Gene Linked to Compulsive Behaviors in Mice

By disabling a single gene in mice, scientists have created animals with symptoms that mimic those of people with obsessive-compulsive disorder (OCD). The researchers showed that the abnormal behaviors and brain functions could be reversed by either restoring a normal version of the gene in the mouse brain or by giving the animals a medication commonly used for human OCD.

Photo of hands washing.

OCD affects an estimated 2.2 million American adults. The disorder is marked by persistent intrusive thoughts (like an obsession with germs), repetitive actions (like compulsive hand-washing) and anxiety. It is typically treated with drugs known as selective serotonin reuptake inhibitors (SSRIs). These medications, however, are effective for only about half of patients with OCD.

In the new study, reported in the August 23, 2007, issue of Nature, the scientists used genetic engineering to create mice that lacked the SAPAP3 gene. SAPAP3 makes a protein that helps brain cells communicate via the glutamate chemical system. Most previous studies of OCD have focused on dysfunctions of other signaling molecules in the brain, like serotonin and dopamine. The researchers were thus surprised to discover OCD-like behaviors in the mice they'd created.

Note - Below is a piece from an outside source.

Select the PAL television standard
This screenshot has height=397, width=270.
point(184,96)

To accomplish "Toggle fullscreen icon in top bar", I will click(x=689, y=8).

The mice seemed normal at first. But within a few months they began to engage in compulsive grooming, much like people with a form of OCD marked by compulsive hair pulling. Excessive grooming caused the mice to develop bald patches with open sores on their heads. They also exhibited anxiety-like behaviors. Further study showed that the mice had defects in a key brain circuit previously implicated in human OCD.

"The parallels with OCD were pretty striking," says Dr. Guoping Feng of Duke University. His research team was funded in part by NIH's National Institute of Neurological Disorders and Stroke (NINDS), National Institute of Mental Health (NIMH) and National Institute of Environmental Health Sciences (NIEHS).

The scientists found that the animals responded to treatment with SSRIs, much like their human counterparts. The medication reduced both the excessive grooming and anxiety-like behaviors. The researchers also discovered that they could protect mice from developing OCD-like behaviors by injecting normal copies of the SAPAP3 gene into a brain region known as the striatum. The injections, they showed, corrected the malfunctioning circuitry in the striatum.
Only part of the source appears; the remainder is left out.